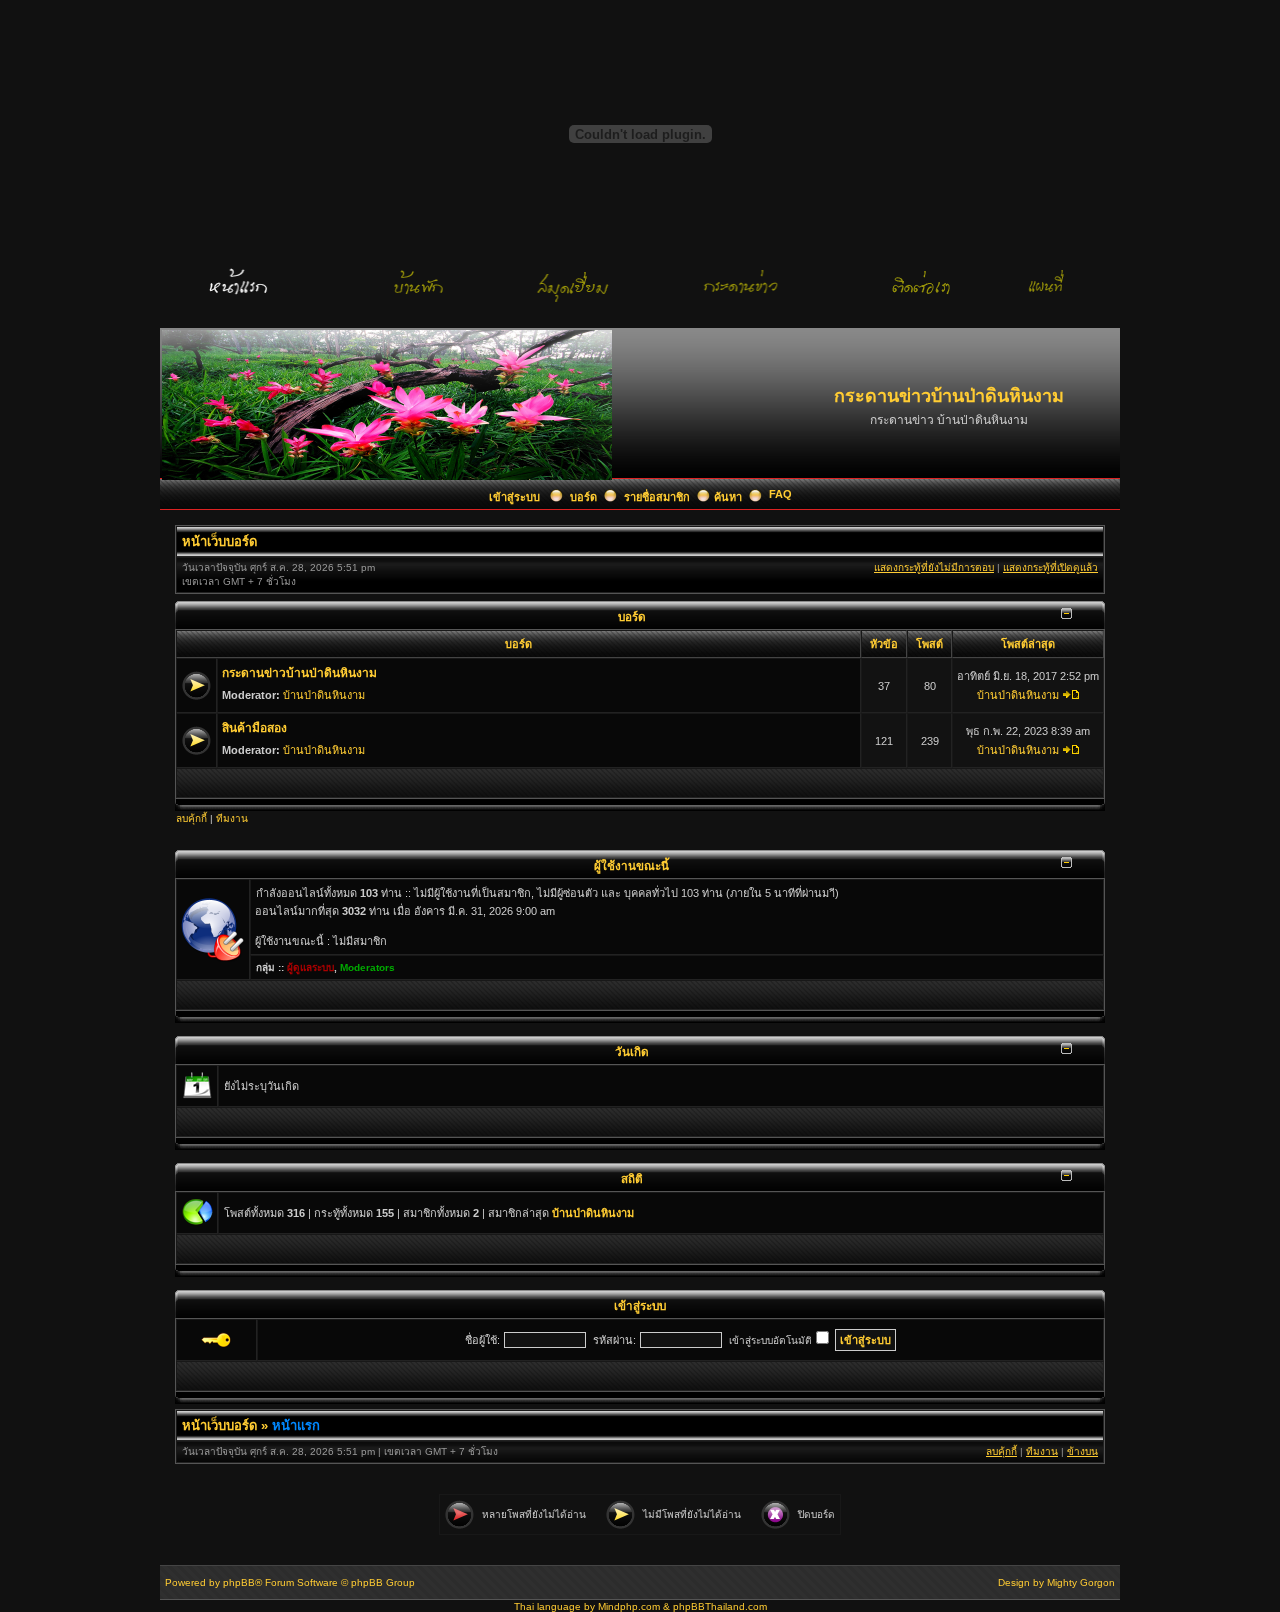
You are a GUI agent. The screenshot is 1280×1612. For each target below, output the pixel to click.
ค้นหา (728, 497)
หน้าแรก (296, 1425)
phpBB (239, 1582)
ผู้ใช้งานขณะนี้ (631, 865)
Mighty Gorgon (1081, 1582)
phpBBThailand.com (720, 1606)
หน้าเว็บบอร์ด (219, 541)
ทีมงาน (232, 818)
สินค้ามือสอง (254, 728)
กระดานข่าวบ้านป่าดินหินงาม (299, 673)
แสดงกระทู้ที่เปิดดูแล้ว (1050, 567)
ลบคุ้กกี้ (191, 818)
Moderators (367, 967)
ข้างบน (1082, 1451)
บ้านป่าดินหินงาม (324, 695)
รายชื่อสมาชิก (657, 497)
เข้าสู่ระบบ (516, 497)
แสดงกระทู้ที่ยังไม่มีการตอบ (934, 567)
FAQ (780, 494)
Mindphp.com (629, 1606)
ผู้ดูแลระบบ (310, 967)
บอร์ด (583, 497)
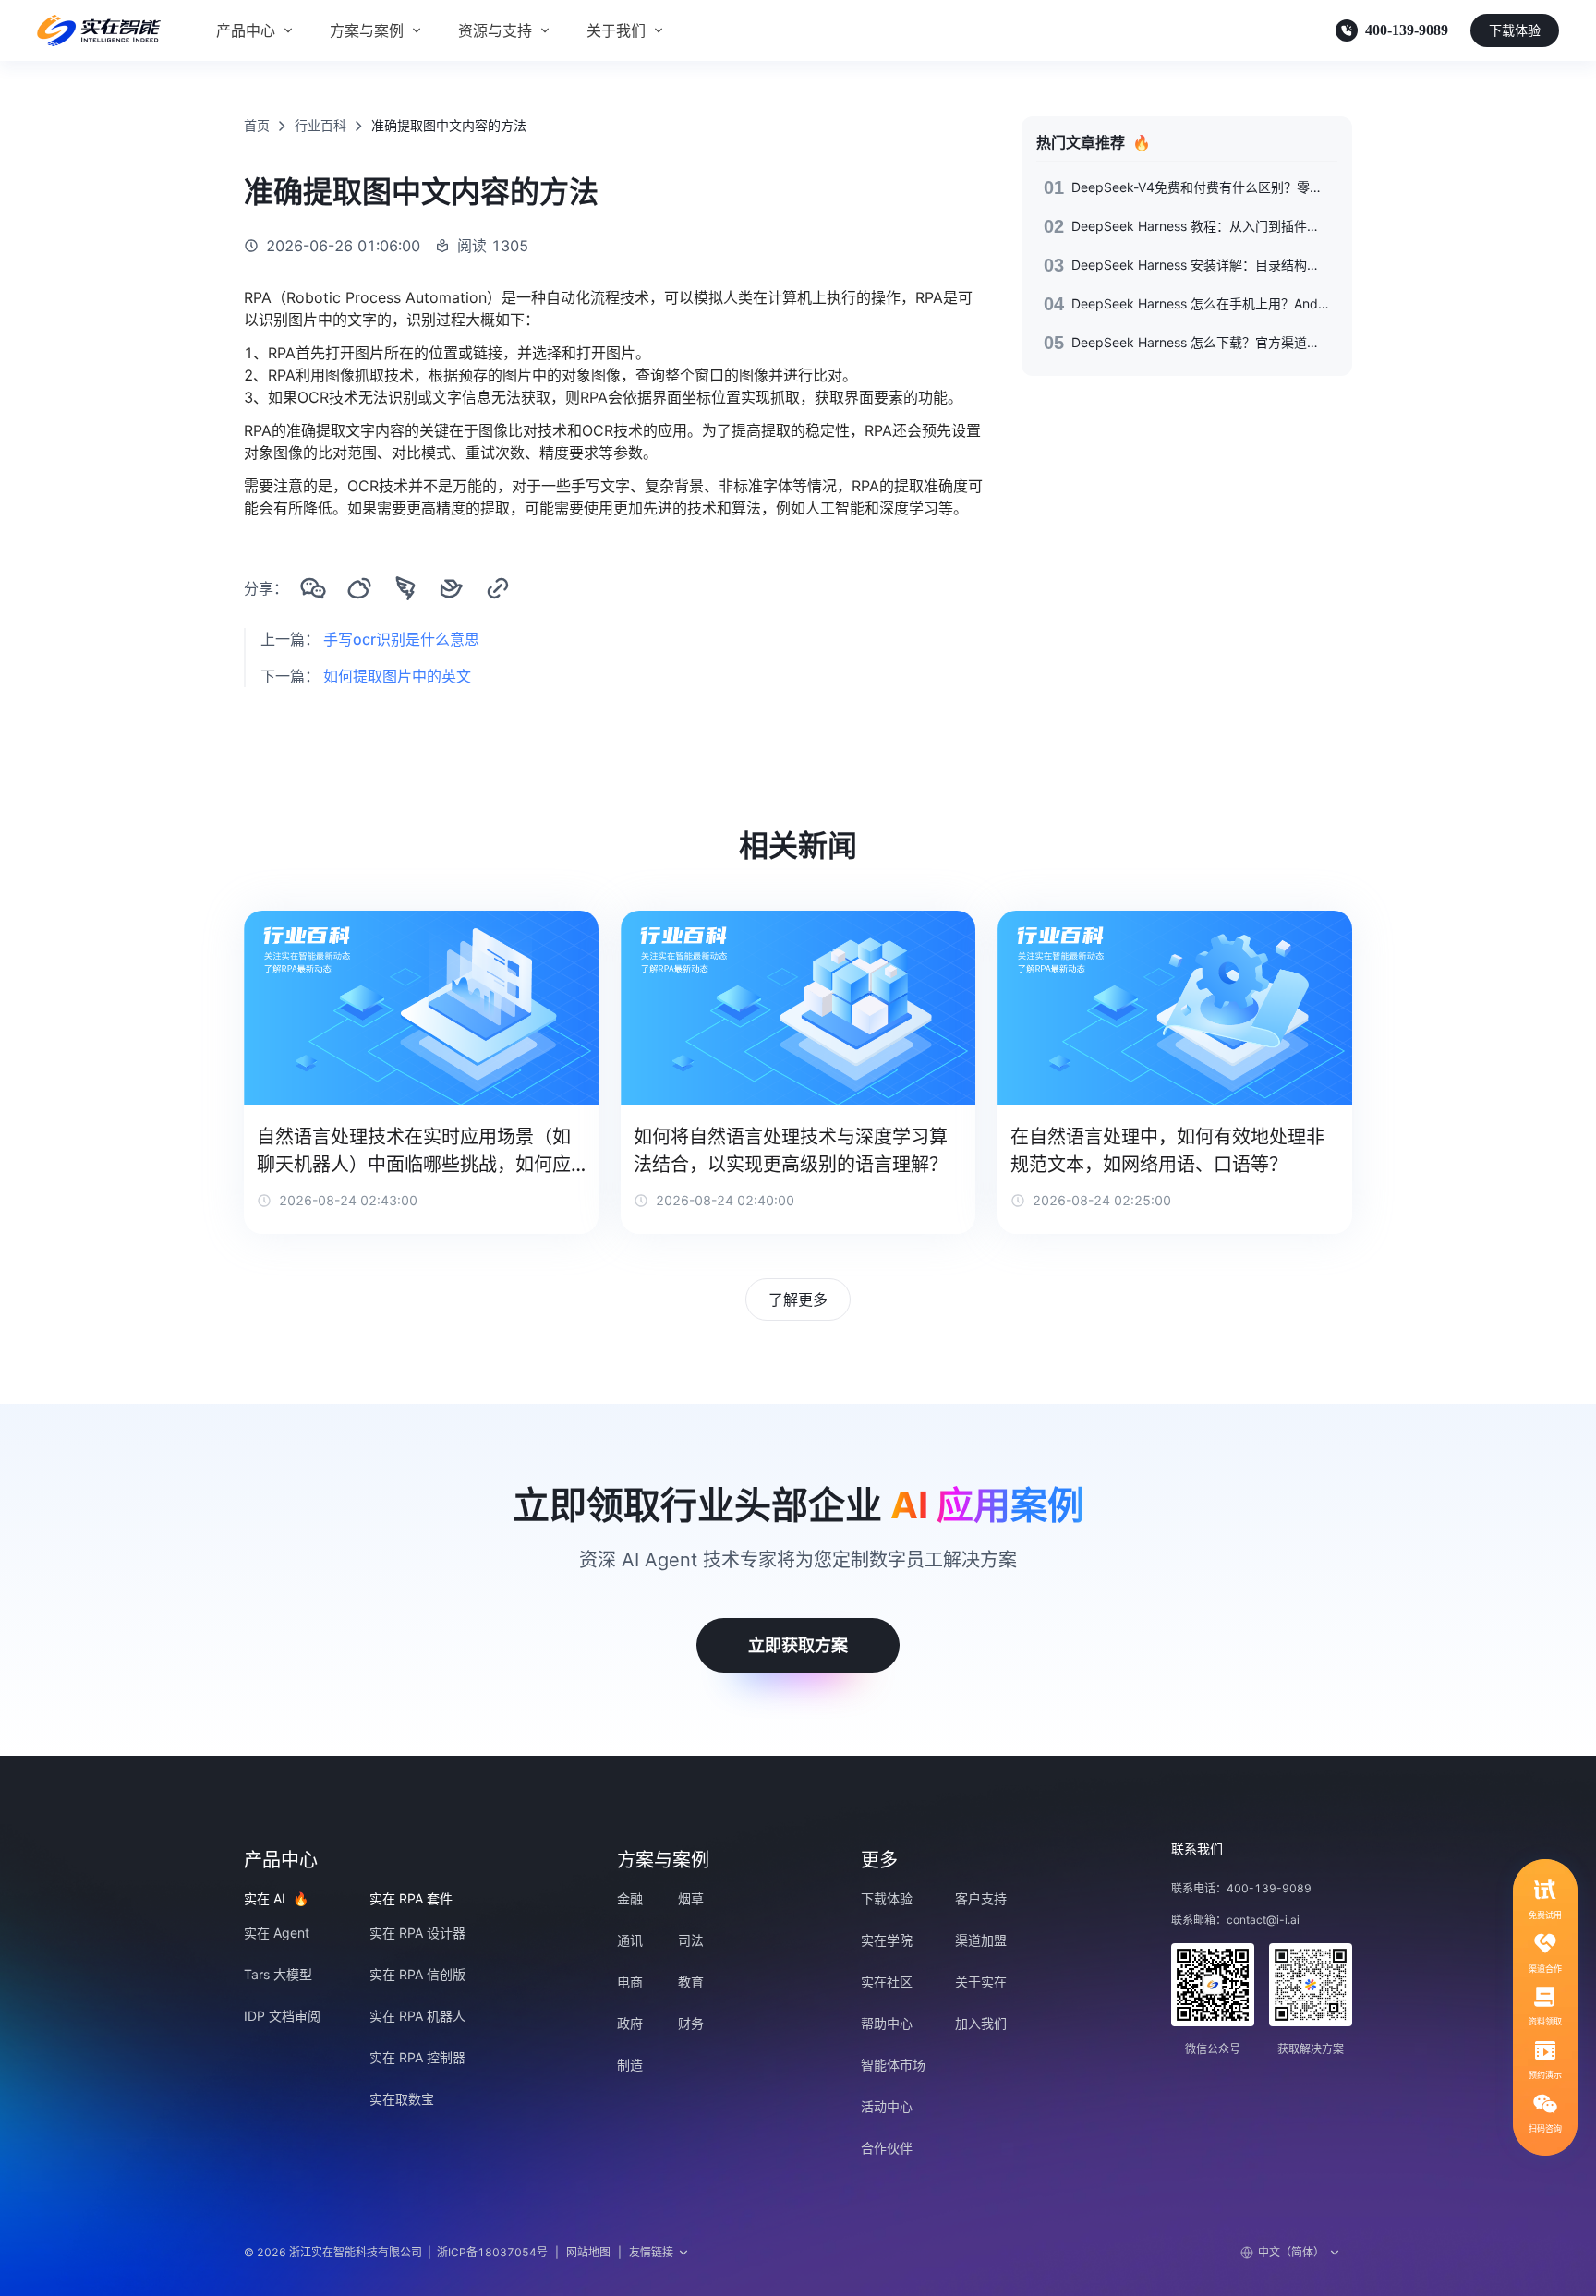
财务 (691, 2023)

> [What to do] Repeat, exactly and with no pictures, each line from the line that holds "สินค้ามือสอง (254, 728)" through the last line of the records above.

> [Expected answer]
สินค้ามือสอง (254, 728)
กระดานข่าวบ้านป่าดินหินงาม (299, 673)
แสดงกระทู้ที่เปิดดูแล้ว (1050, 567)
ลบคุ้กกี้ (191, 818)
Moderators (367, 967)
ข้างบน (1082, 1451)
บ้านป่าดินหินงาม (324, 695)
รายชื่อสมาชิก (657, 497)
เข้าสู่ระบบ (516, 497)
แสดงกระทู้ที่ยังไม่มีการตอบ (934, 567)
FAQ (780, 494)
Mindphp.com (629, 1606)
ผู้ดูแลระบบ (310, 967)
บอร์ด (583, 497)
财务 (691, 2023)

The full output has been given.